Do you even have one? Are you wondering what I am talking about? The answer is this: the social media P&L is all about your social media brand awareness. And by social media brand awareness, I am talking about making sure that you have a good understanding about what people are saying about your brand online.
The reality is that social media is becoming impossible to ignore because of two very important reasons:
1. Your market research wears no clothes – People are talking about everything online as we speak. They are also talking about your brand. In addition, people are reading about what they are saying about your brand. And because people are reading it, they are being influenced and you might not even know it. And having a thousands of likes on your Facebook fan page does not cover everything that is being said online. Why? Because when you go to buy a new refrigerator and you want to buy Samsung do you go to the Samsung Facebook Fan Page to find out what people think about refrigerators? No you don’t because your Facebook fan page is a bunch of your core consumers passionately saying how much they love it. There isn’t a ton of objectivity there.

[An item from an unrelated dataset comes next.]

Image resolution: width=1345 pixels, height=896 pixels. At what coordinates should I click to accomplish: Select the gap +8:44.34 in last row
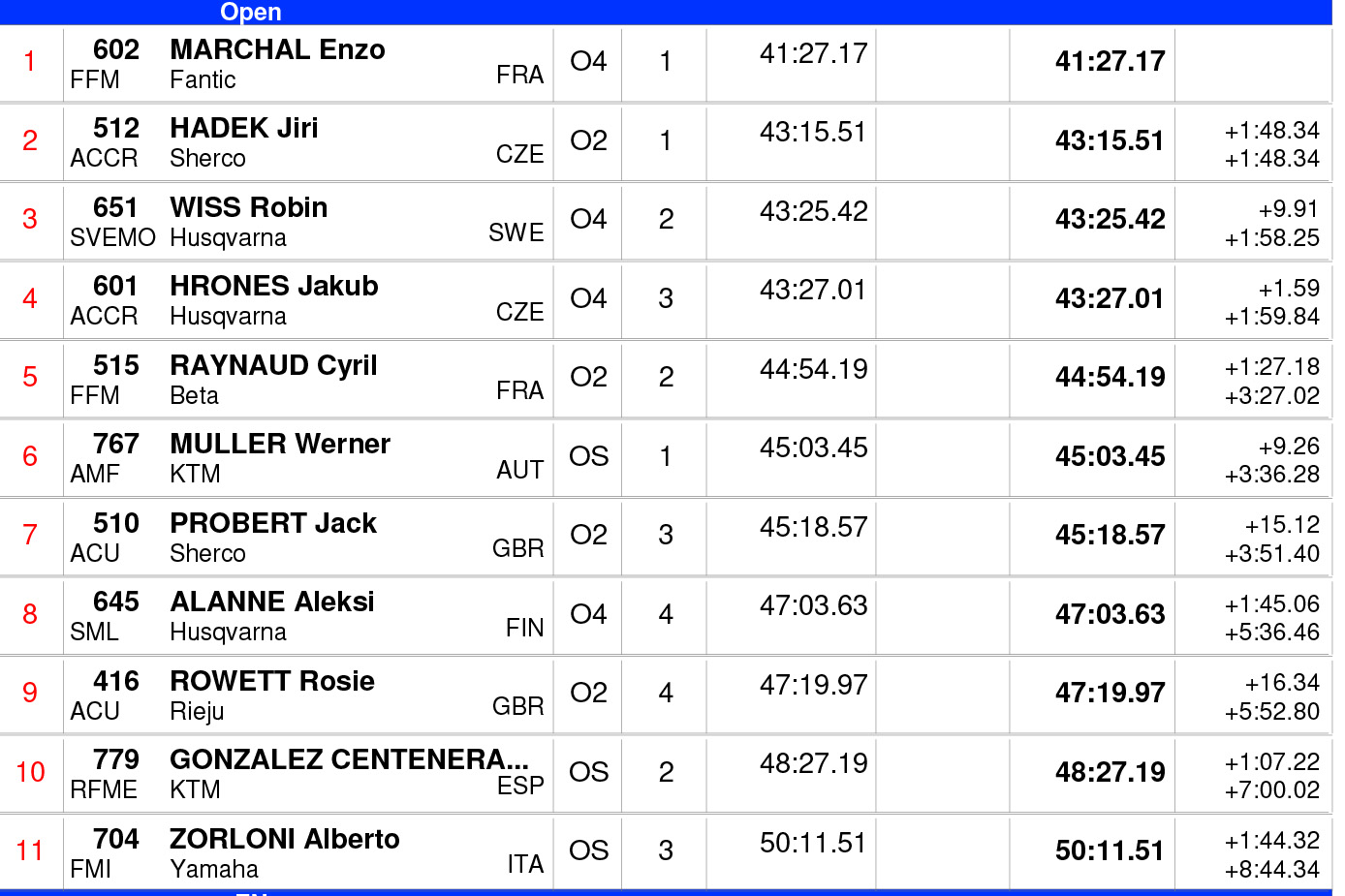tap(1271, 870)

2. The suggestion box is now public – Much in the same vein, consumers are making suggestions and essentially gushing insights every second online. That being said, people still insist on spending hundreds of thousands of dollars trying to figure out the next big thing and most of the time are only talking to their “target consumers”. I get this strategy, but at the same time, isn’t the concept of a target consumer slowly becoming obsolete because everyone is out there in a consumer free-for-all acting like MEO’s because they must be heard…I mean…the suggestion box is now fully public.

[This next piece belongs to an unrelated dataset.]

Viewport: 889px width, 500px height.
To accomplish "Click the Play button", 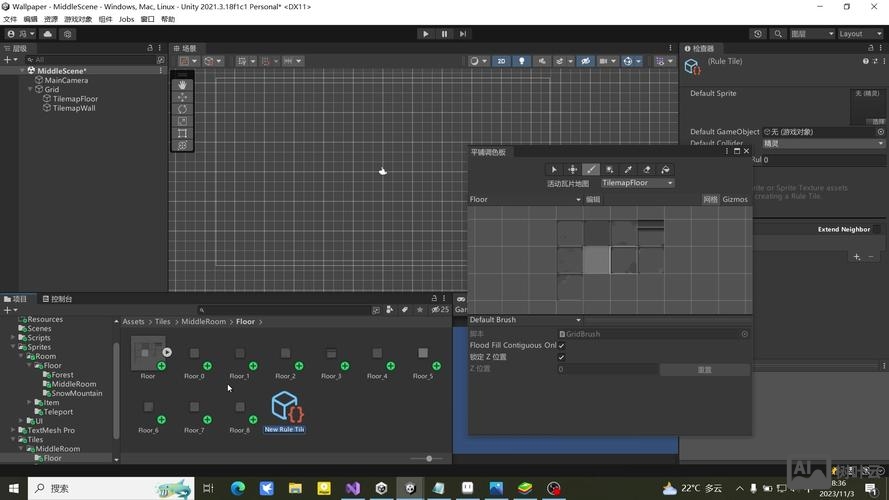I will click(426, 34).
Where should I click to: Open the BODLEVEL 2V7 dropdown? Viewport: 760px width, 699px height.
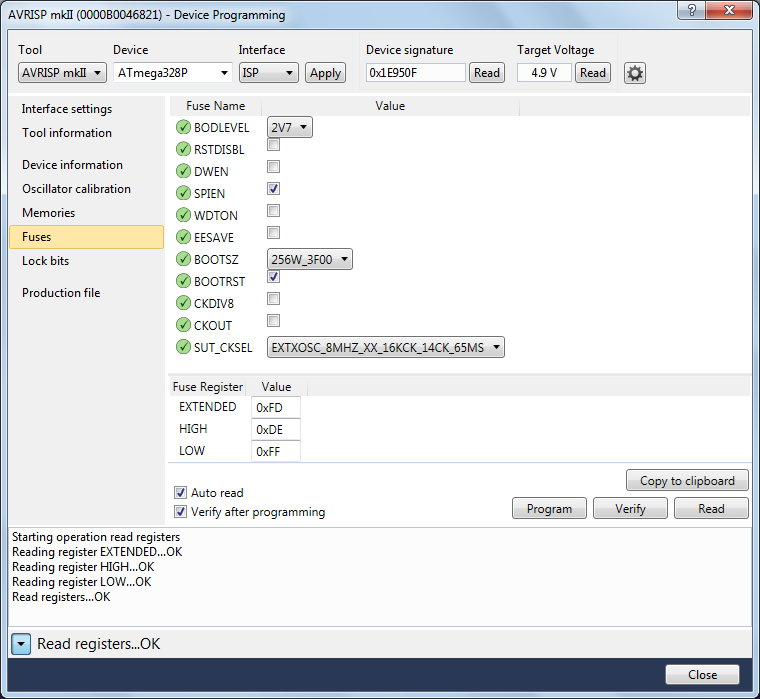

So how should you think about this concept? Think about being able to UNDERSTAND some key attributes of your brand. Of course you want to know the following:
1. What is the buzz around my brand?
2. How does my buzz compare to others in the category?

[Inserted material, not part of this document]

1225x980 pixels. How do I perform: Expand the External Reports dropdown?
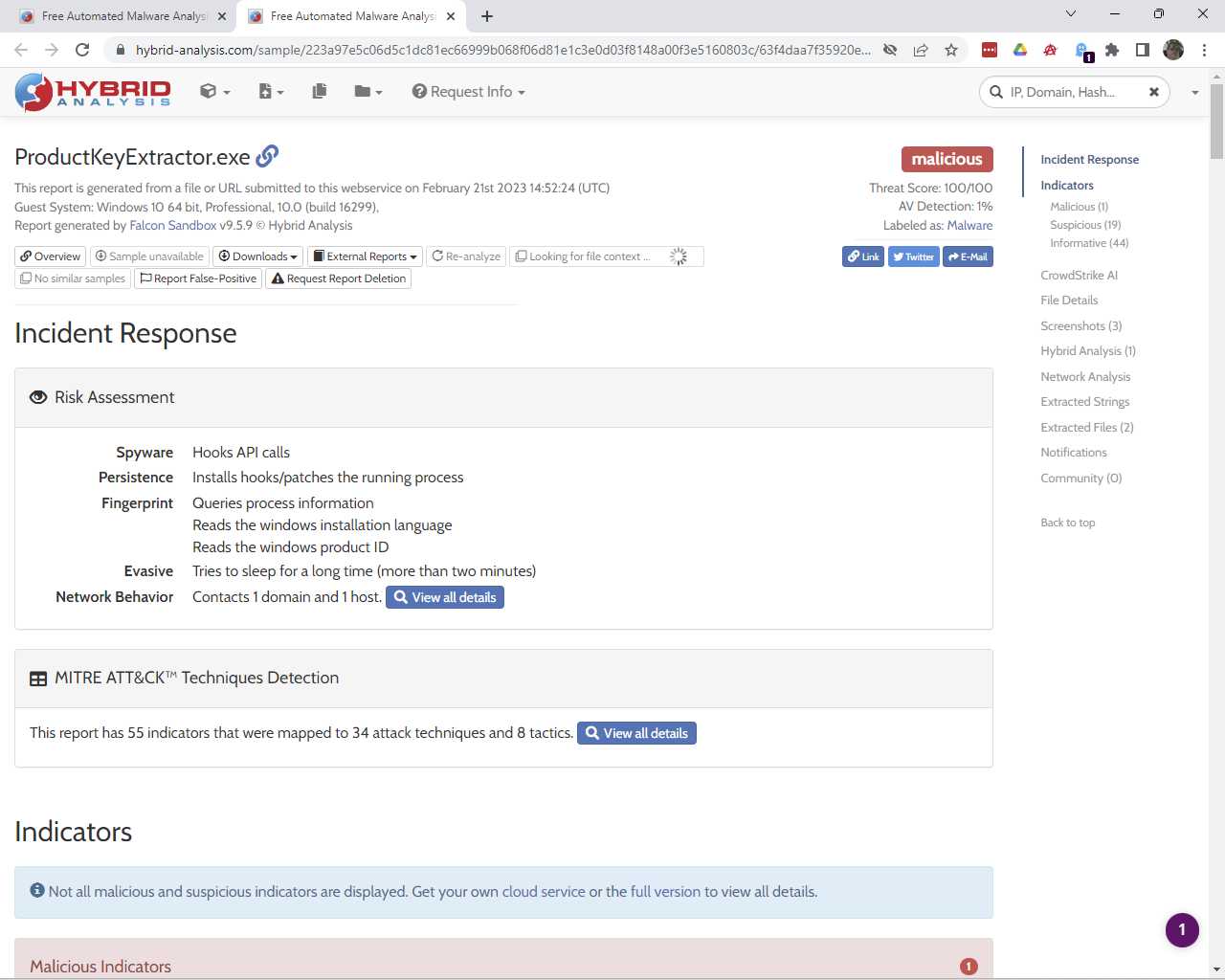coord(366,256)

3. What is the overall sentiment for my brand? Do people speak positively or negatively?
4. Can I measure the intensity of that liking for my brand?
5. What are some key things people like or dislike about my brand?
Even with this very basic information one can begin to get a clear picture about what social media says about your brand. And more importantly, you will gain insight from a NEW data source. Many people are spending entirely too much time debating whether or not social media is a decent place to collect data. Stop the debate…it is! But…and it’s a big one…think about how it can work for you. At a minimum, you should be thinking about how it can augment your work. Even if it isn’t your core consumer and even if you think the data is skewed, couldn’t it save you money to study social media before you do a focus group or ethnography?
The point is this: the companies who can identify how to best operationalize social media by bringing concepts like a social media P&L into their work flow will win in the mid-term. Notice I say mid-term; I spend all my day working with very large companies helping them understand and still convincing them about the value of this new BIG DATA set. The reality is adoption is dependent upon the vision of the leaders. And today, many folks spend far too much time worrying about making a mistake rather than paying to conduct a really great experiment.
Start simple. Start with a quarterly look at your brand versus your competitors. You can always go from there. Getting a way to have an overview with social media data will help you decide a few things: 1) it can help you decide whether the data set is merely an augmentation of what you do. 2) you might realize you can save a boatload of money because it is accurate and worthwhile as a new way of doing things that might replace slower and more expensive methods.
Either way, social media is change…and change is my business and business is good.